Capelinha da Borda da Mata preserva fé, memória e tradição em Holambra

Capelinha da Borda da Mata preserva fé, memória e tradição em Holambra

Na região da Borda da Mata, uma pequena capela mantém viva uma tradição marcada pela fé e pelo respeito à memória coletiva. Conhecida como Capelinha da Borda da Mata, a construção existe há mais de 70 anos, possivelmente entre as décadas de 1940 e 1950, e se consolidou como um local onde moradores depositam imagens religiosas, como santos, crucifixos e outros objetos de devoção.

Muitas dessas peças estão danificadas pelo tempo, mas, para a comunidade, não devem ser descartadas. O gesto simbólico de deixá-las na capelinha expressa devoção, pertencimento e respeito às crenças populares, transformando o espaço em um ponto silencioso de memória e espiritualidade.

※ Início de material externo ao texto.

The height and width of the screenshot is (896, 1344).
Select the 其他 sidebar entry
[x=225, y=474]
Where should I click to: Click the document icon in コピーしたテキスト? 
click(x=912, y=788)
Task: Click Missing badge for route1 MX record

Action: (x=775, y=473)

Origem marcada pela memória popular

A origem da Capelinha da Borda da Mata está ligada a uma narrativa preservada pela tradição oral ao longo de décadas. Existem diferentes versões sobre sua história; para esta edição do Jornal da Cidade, publicamos o relato que segue.

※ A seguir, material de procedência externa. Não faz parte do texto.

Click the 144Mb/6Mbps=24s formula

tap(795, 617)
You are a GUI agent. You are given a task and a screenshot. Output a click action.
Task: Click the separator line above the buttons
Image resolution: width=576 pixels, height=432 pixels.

Segundo relatos populares, a capela teria sido erguida no local onde ocorreu um crime trágico, envolvendo a morte de um homem de origem suíça, supostamente motivada por uma dívida não paga.

De acordo com a tradição oral, o autor do crime teria sido um trabalhador chamado Salvador, que enfrentava uma grave infecção no pé, já em estado avançado de gangrena. Sem receber o pagamento que lhe permitiria buscar tratamento médico, teria aguardado o patrão em uma estrada próxima à mata, onde o crime ocorreu.

Ainda segundo os relatos, Salvador tentou fugir, mas acabou entregue à polícia por alguém da própria família. Após cumprir pena, retornou a Holambra anos depois, marcado pelas sequelas físicas e vivendo de favores. Próximo do fim da vida, teria buscado abrigo justamente no local onde hoje se encontra a capelinha.

Embora a construção da capela seja anterior à saída de Salvador da prisão, com o passar do tempo o espaço passou a ser interpretado pela comunidade como um símbolo de arrependimento, fé e memória. A capelinha permanece até hoje como um marco silencioso de uma história que mistura fatos, crenças e lendas, preservada pelo imaginário popular.

Cabe ressaltar que não há registros históricos oficiais conhecidos que confirmem essa narrativa, tratando-se de uma tradição oral mantida pela memória coletiva da comunidade.

Preservação voluntária e cuidado coletivo

Há cerca de cinco anos, a Capelinha da Borda da Mata vem sendo cuidada de forma voluntária pelo grupo Amigos da Cachoeira. O trabalho inclui a manutenção do espaço, a limpeza do entorno e a preservação de seu valor simbólico, garantindo que o local continue sendo um ponto de fé, respeito e acolhimento.

Recentemente, a capelinha passou por uma reforma estrutural que reforçou suas paredes, telhado e melhorou suas condições de conservação. A intervenção foi realizada por voluntários, com apoio da Prefeitura, que contribuiu com materiais e mão de obra, em uma ação conjunta que evidencia a importância do cuidado comunitário com o patrimônio local.

Mais do que preservar uma pequena construção, a iniciativa protege a fé popular e as tradições culturais que atravessam gerações e fazem parte da identidade do interior brasileiro.

Assim, a Capelinha da Borda da Mata segue como símbolo de pertencimento, memória e responsabilidade compartilhada, um espaço simples, mas carregado de significados, que reafirma a preservação do patrimônio cultural como um exercício de cidadania.